マスティマの周囲に出現したのは――更なるジズの群れだった。
様々な形状をしているがいずれも白を基調とした恐ろしい見た目をしている。
シャーリーが相手をしている二体を含めて合計十体。勝ち目など考え得ることを放棄せざるを得ない。そしてこれがマスティマの自信の根拠。

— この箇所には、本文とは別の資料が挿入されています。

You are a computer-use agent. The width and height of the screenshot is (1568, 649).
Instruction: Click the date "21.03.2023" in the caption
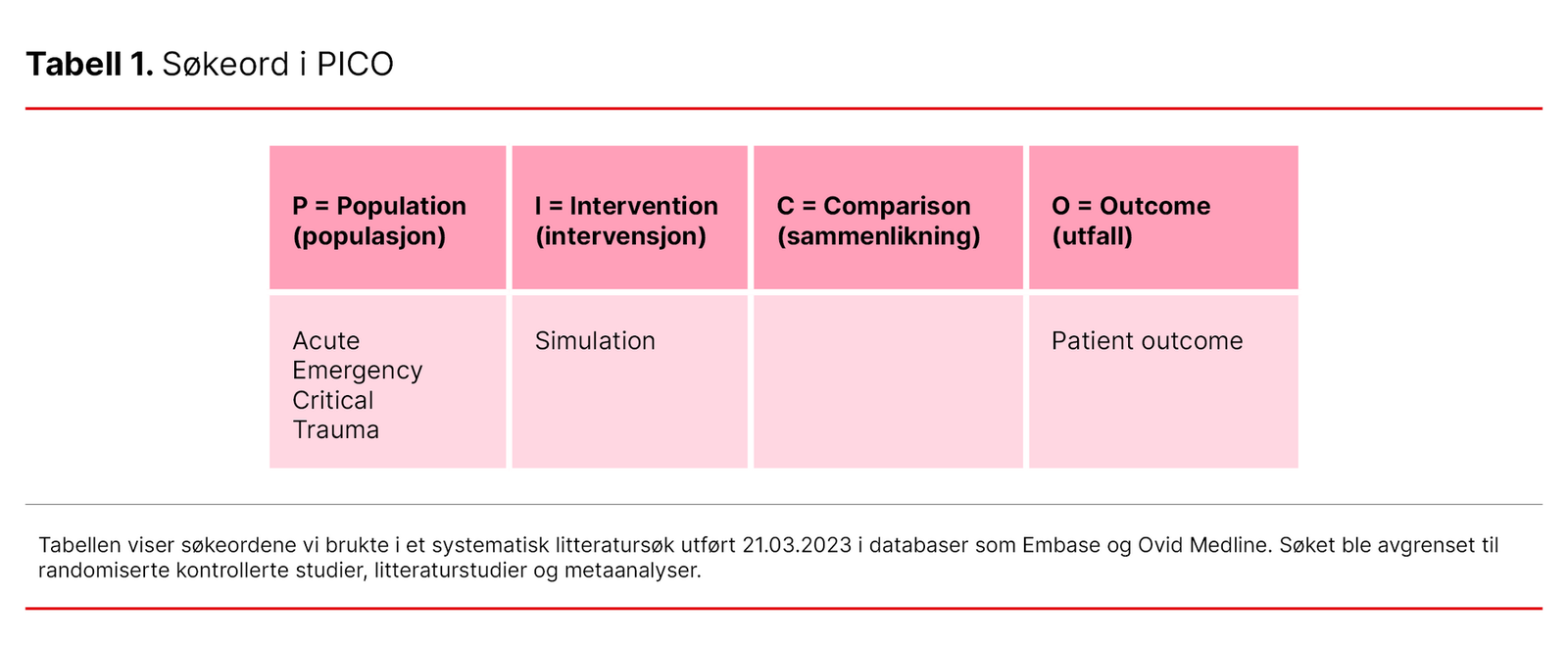coord(797,545)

「――まぁ、量産型のおもちゃではあの女の相手は少々厳しいのも確かな様です。これ以上壊されてしまうのも後々面倒なのでお遊びはこれまでとしましょうか。ふふふひひ!」
――量産型の、おもちゃ?
「なん、だって……?」
その言葉は、一体何を指している。
死神に心臓を直接握られるかのような明確な絶望感が場を支配した。
「――さぁ出番だ、バル=ヨハニ! 奴らの抱く勝てるかもしれないなどという幻想を、希望を木っ端微塵に噛み砕け! まずはあの黒い女からだ。それが終わったら――この場に居る全ての命を残さず余さず喰らって糧としろ! はあははあはははあは!」
マスティマが嗤いながら叫ぶと、ゆっくりとマスティマの側の空間がひずみ、周囲のジズが伏せるような動作を見せる。
そうしてその中心部に白い竜が姿を現した。
その姿を目にして脊椎につららをぶち込まれたかのように一気に体温を奪われる。
ジズ達とは違い、羽毛でその身を覆われた純白の竜。
だが尾だけは漆黒の、さながらむき出しの骨のような外骨格で覆われていた。
四本足で大地を掴み、その背から巨大な三対の副腕が何かを求めるように蠢いている。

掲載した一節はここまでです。